Justice Scalia publicly disdained context.  He was not going to go outside the words to determine meaning.  He loftily argued that in this way he would not impose his views on the words.  In reality ignoring context outside the words is the ultimate indulgence.  As we see from politicians daily, ignore context and with clever words you can obscure factual reality.  You can make the words mean what you emotionally want them to mean - be that to accomplish a particular goal, or just to make your job easy.  All you have to do is cultivate the ability to manipulate words and you don't have to spend lots of time investigating and understanding the world that provides context.

Our country is the worse for it.  

In the Citizens United case he ignored the context to give us a law - that government can't regulate corporate political contributions - that is corroding the foundations of our democracy.  It is a decision that could only be justified by ignoring context.

Modern corporations did not exist when the founding fathers drafted the constitution.  They developed generations later as something akin to an agreement between government and investors.  Government wants investors to take risks so government allows people to create a corporation in which they put money they want to invest.  The corporation is subject to regulations as the government sees fit.  As long as the entity obeys the rules government establishes the investors are shielded from losing any more than what they invested.  
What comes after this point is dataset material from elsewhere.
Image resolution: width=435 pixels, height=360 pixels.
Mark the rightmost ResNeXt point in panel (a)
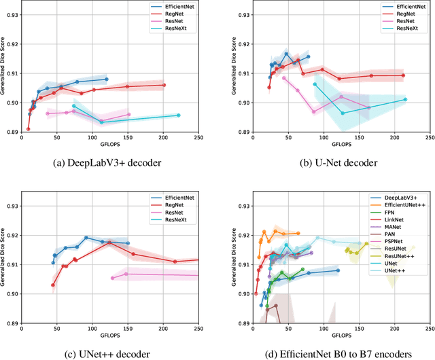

Allowing corporations the privilege of limited liability can impose tremendous costs on real people.  We recently spent billions in taxpayer money bailing out big corporations because their limited liability meant their stupid activities were sending waves of huge economic losses rippling through the world economy while the corporate officers and owners went home to their massive estates and fabulous fortunes, insulated from responsibility for their folly.  

Justice Scalia found in the founding fathers words the intent to preclude the government from regulating political contributions by these corporations that did not then exist.  As a result corporations still have limited liability but governments ability to regulate what is deemed inappropriate behavior is severely limited. 

Fixing the problems caused by Citizens United will be really difficult.   As a legal matter we could abolish corporations - state governments could repeal all the laws under which corporations operate.  But corporations are so embedded in our financial system we can't just abolish them.  The economic upheaval would be disastrous. 

Perhaps state governments could make consent to regulation of political contributions a condition of doing business within their state.  But that would take years, perhaps decades, and make economic life for all very complicated.  This really is a national issue and should be dealt with at the Federal level.

At some point (I hope) some future Supreme Court may find a way to lead us out of this mess.  But it will be a mess - for many years, thanks to an agile legal mind that celebrated words over reality.